→ **Data for processing**:
↓↓↓

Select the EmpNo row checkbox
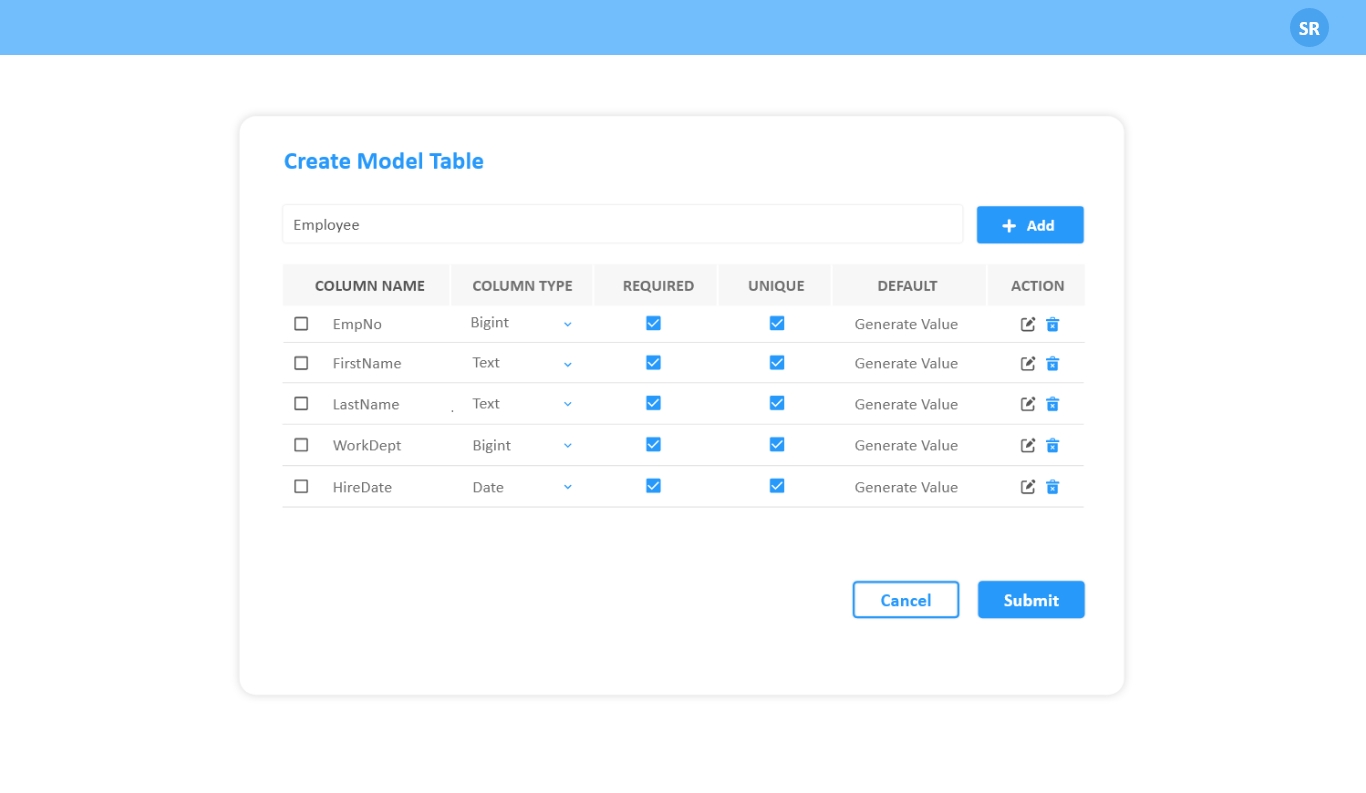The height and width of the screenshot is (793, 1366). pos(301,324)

↑↑↑
↓↓↓

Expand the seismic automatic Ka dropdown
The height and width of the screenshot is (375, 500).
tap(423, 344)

↑↑↑
↓↓↓

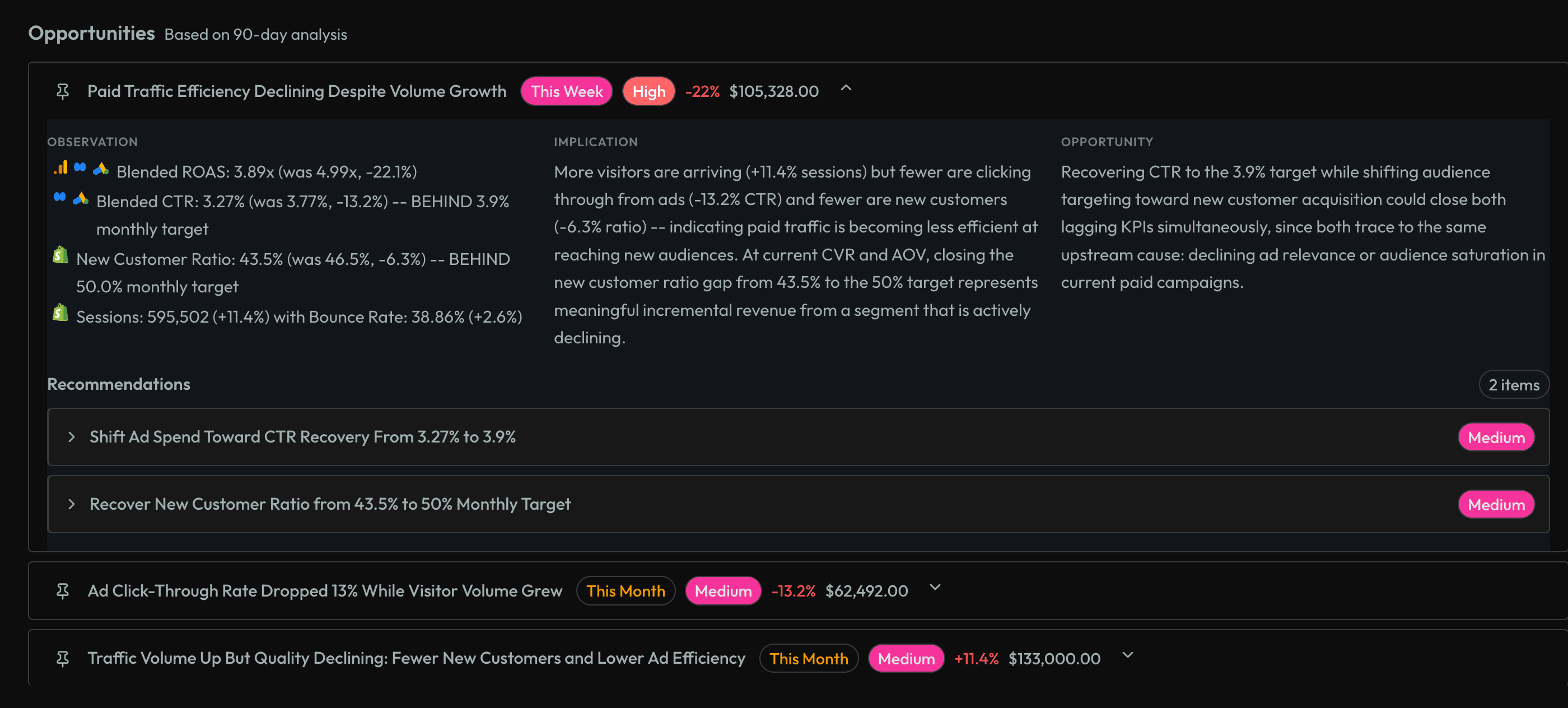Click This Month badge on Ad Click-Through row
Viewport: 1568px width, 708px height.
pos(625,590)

↑↑↑

→ **Work required**: Reproduce the records verbatim, starting at the line that contains "Click This Month" and ending at the line that contains "pos(625,590)", with both lines included. Leave the pictures out of your answer.

→ **Solved problem**:
Click This Month badge on Ad Click-Through row
Viewport: 1568px width, 708px height.
pos(625,590)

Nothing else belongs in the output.